OlzS Günter Gretschel - Kommandant von U 707 (gefallen am 09.11.1943)
OlzS Günter Gretschel – Kommandant von U 707 (gefallen am 09.11.1943)

Nun wollte er wissen, welches U-Boot die Jonathan Sturges versenkt habe, und vor allem, welches U-Boot sie gerettet habe. Jetzt begann hier eine kriminalistisch zu nennende Kleinarbeit. Wie gesagt, die heutigen Möglichkeiten hatte ich noch nicht – und auch noch nicht so viele qualifizierte Helfer.

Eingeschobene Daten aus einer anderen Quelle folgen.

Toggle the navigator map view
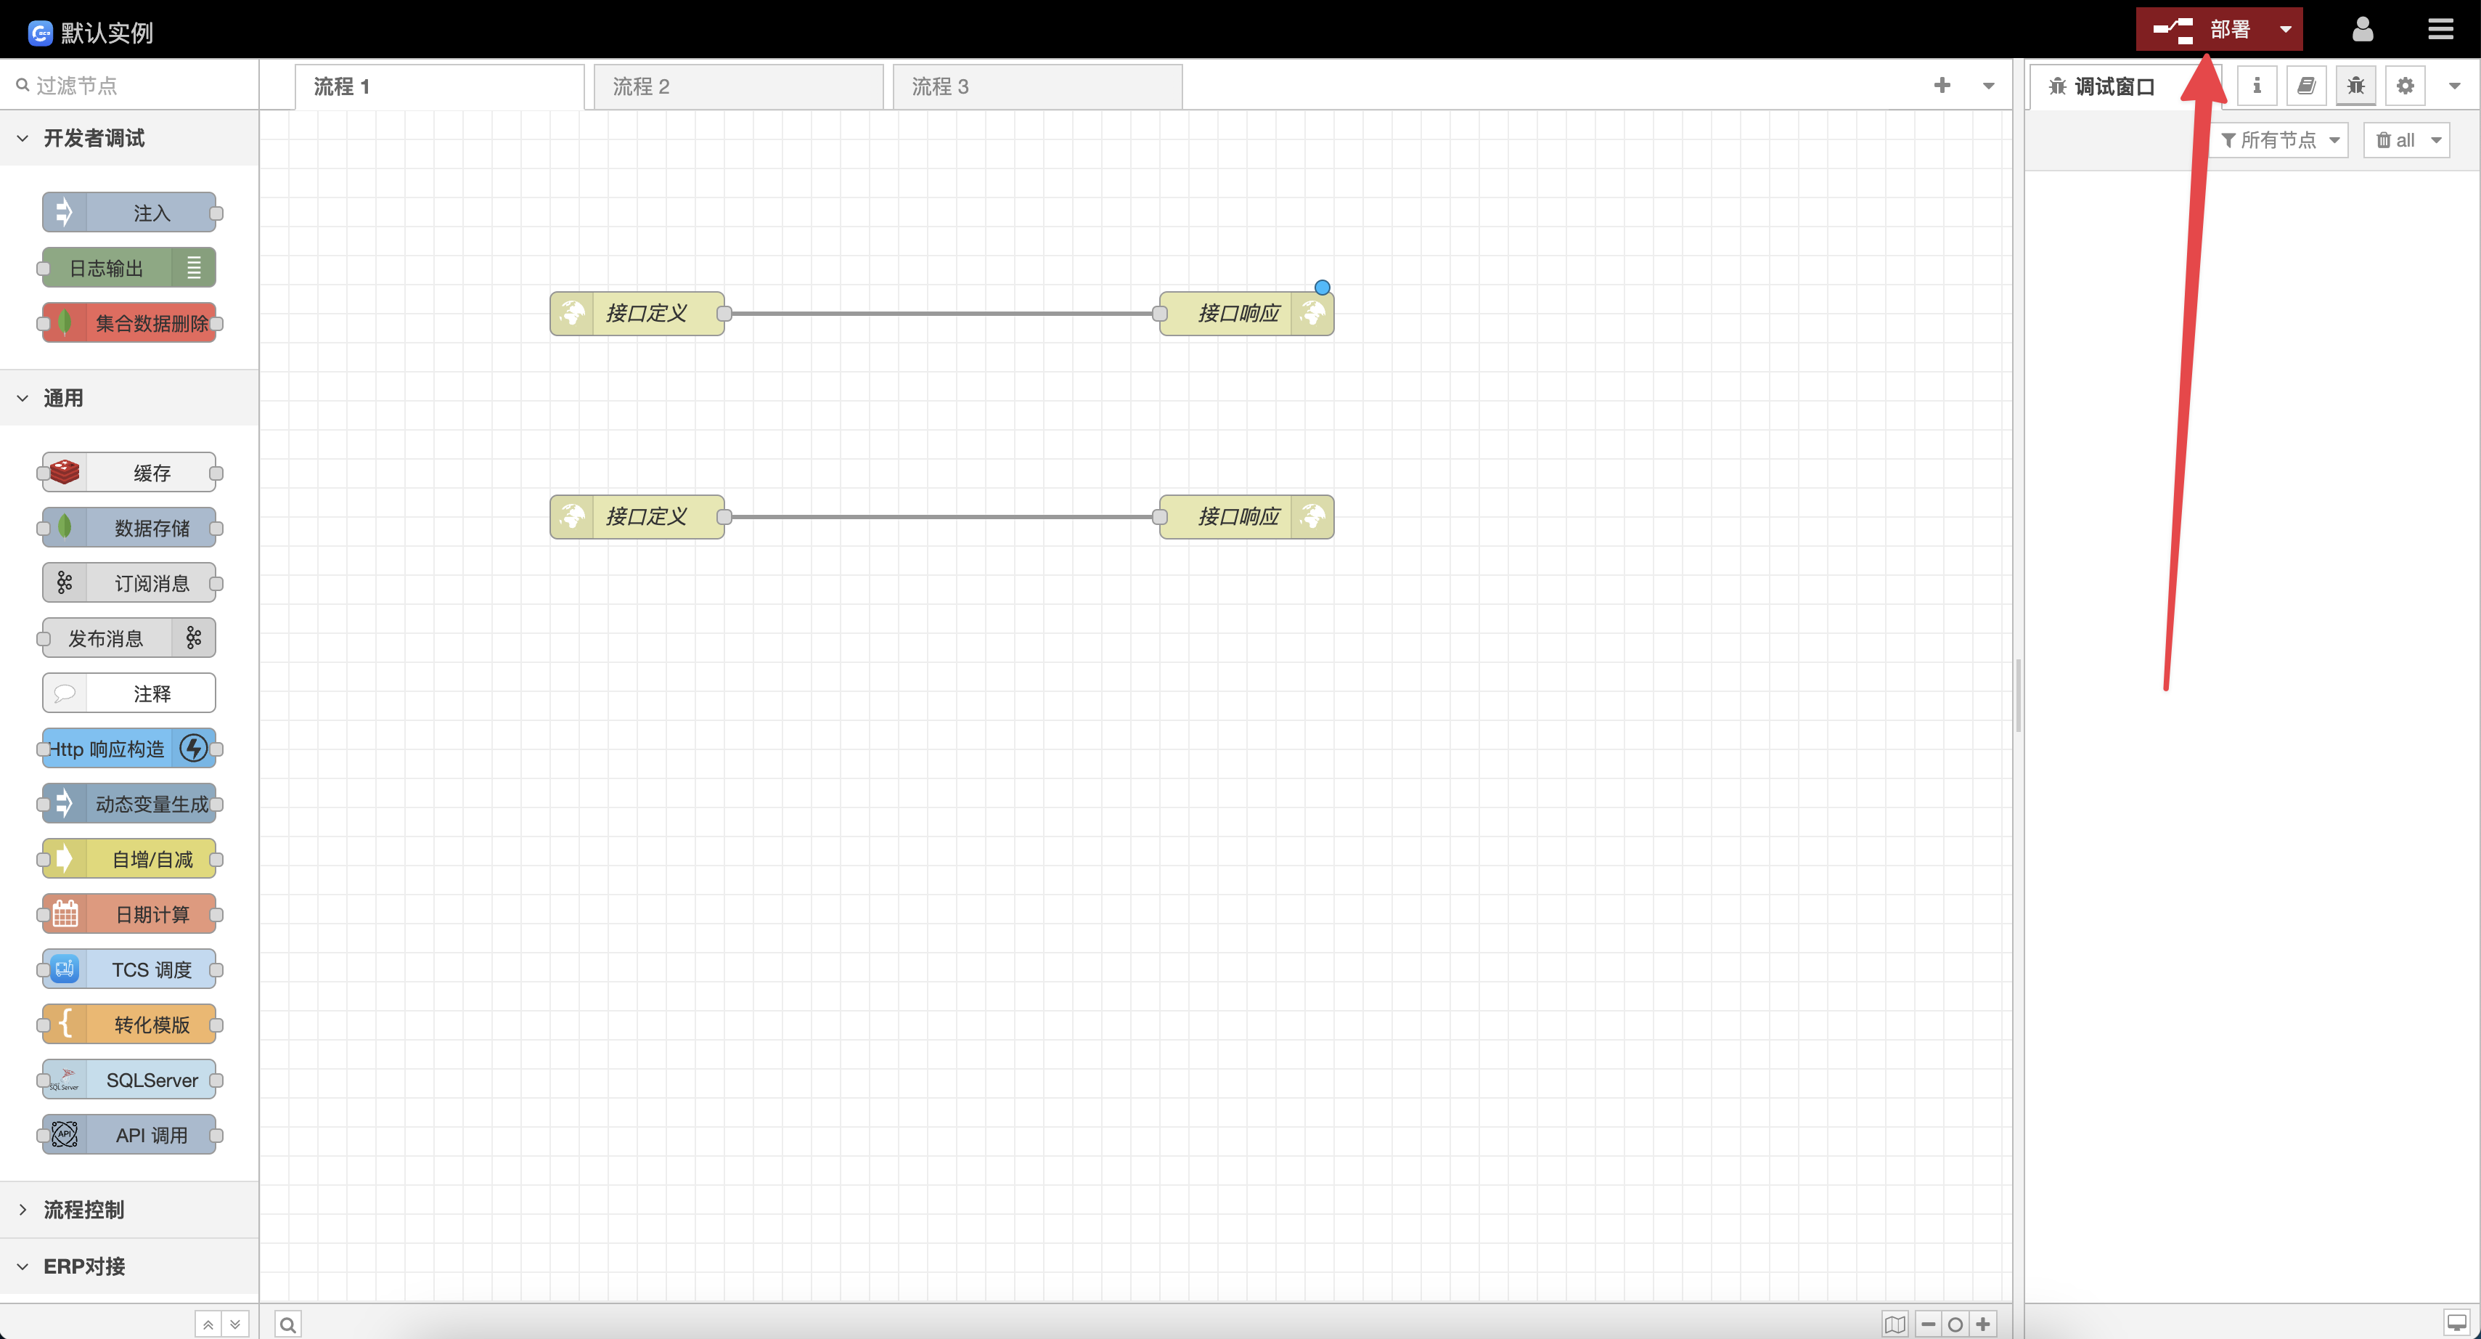[1894, 1325]
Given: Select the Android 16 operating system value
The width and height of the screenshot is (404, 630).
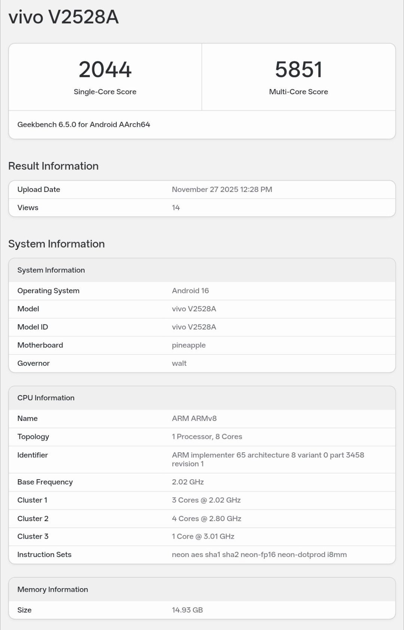Looking at the screenshot, I should (x=190, y=291).
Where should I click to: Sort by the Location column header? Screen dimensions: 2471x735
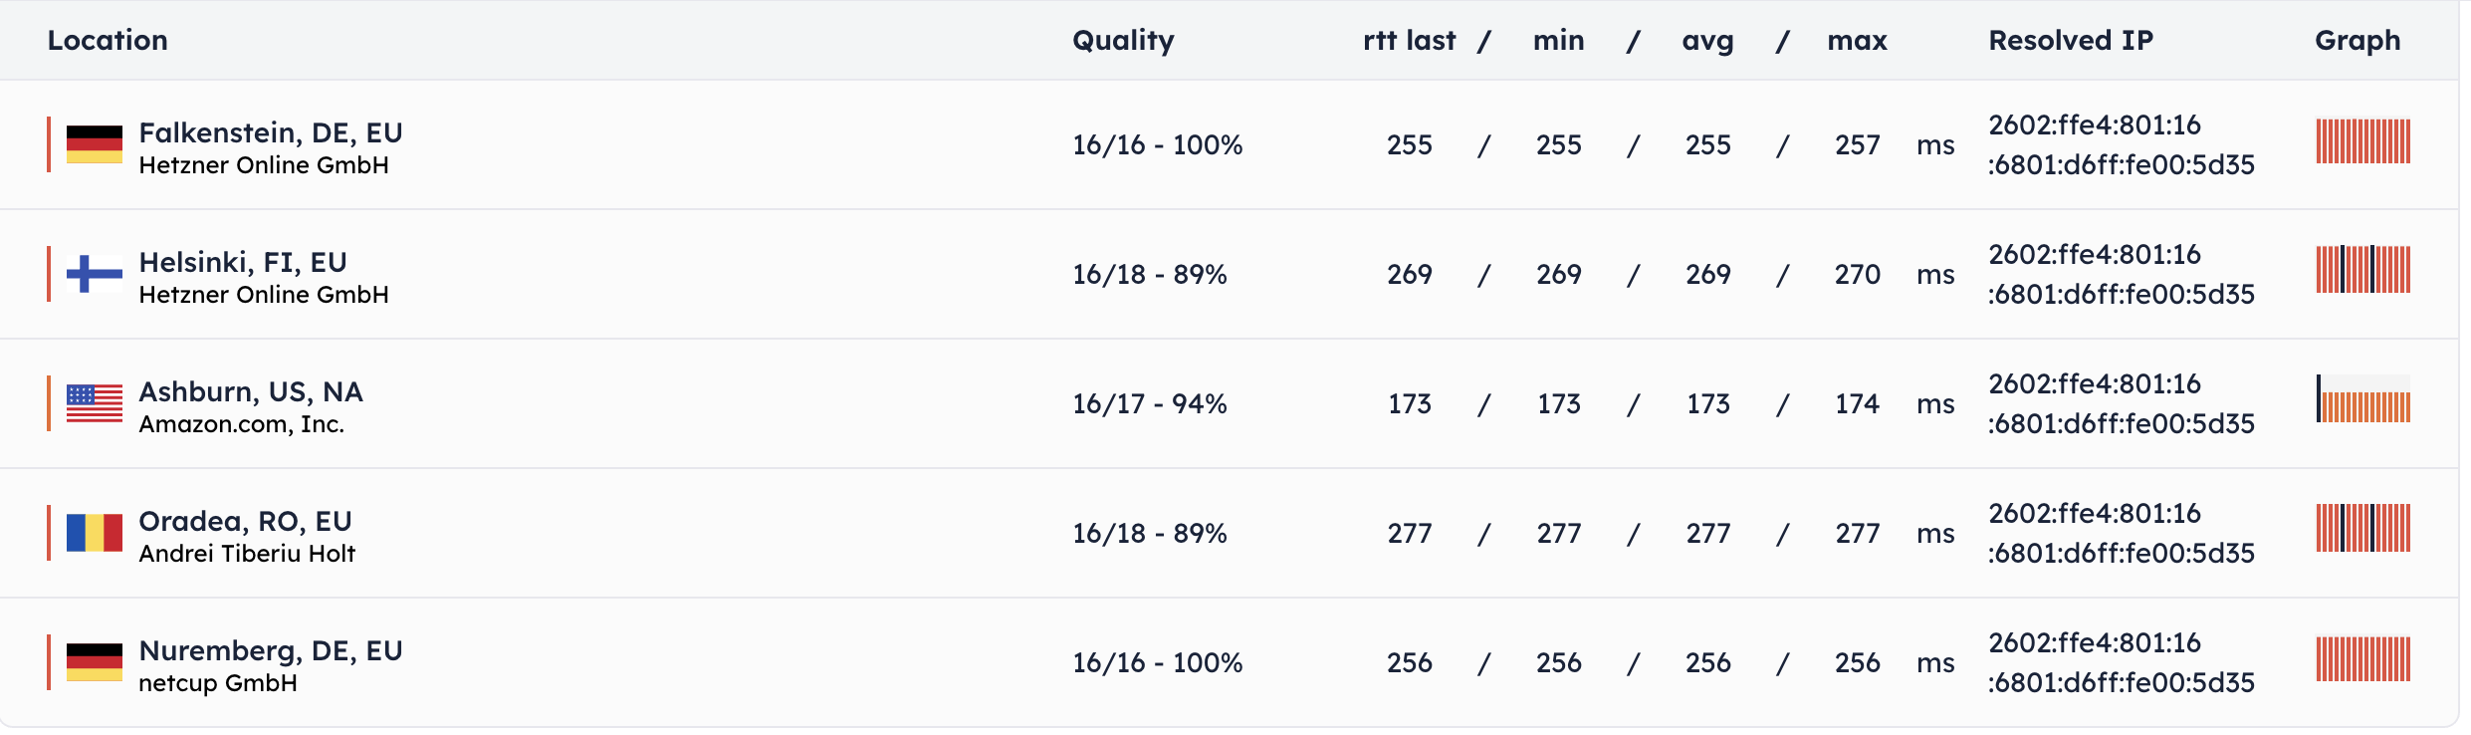108,41
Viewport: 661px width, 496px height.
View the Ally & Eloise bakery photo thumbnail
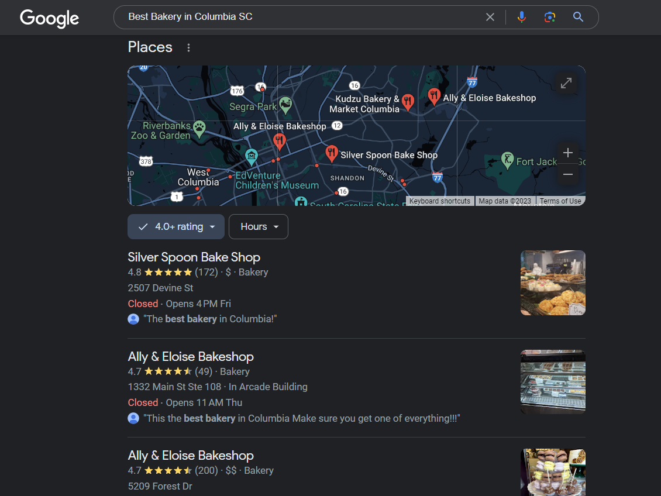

Die Jonathan Sturges – das hatten wir in unserem U-Boot Archiv dokumentiert – war am 24.02.1943 auf der Position 46°15´N und 038°11`W durch 2 Torpedotreffer von U 707 unter Oberleutnant zu See Günter Gretschel auf dessen 1. Unternehmung (12.01.1943 Kiel aus – 08.03.1943 St.Nazaire ein) als Nachzügler des Konvois ON-166 (Liverpool-New York) auf halbem Wege von Europa nach Amerika versenkt worden. U 707 wurde dann am 09.11.1943 auf seiner 4. Unternehmung östlich der Azoren von einem britischen Flugzeug selbst versenkt, es gab keine Überlebenden von der 51-köpfigen Besatzung. Doch welches deutsche U-Boot hatte die amerikanischen Seeleute später gerettet?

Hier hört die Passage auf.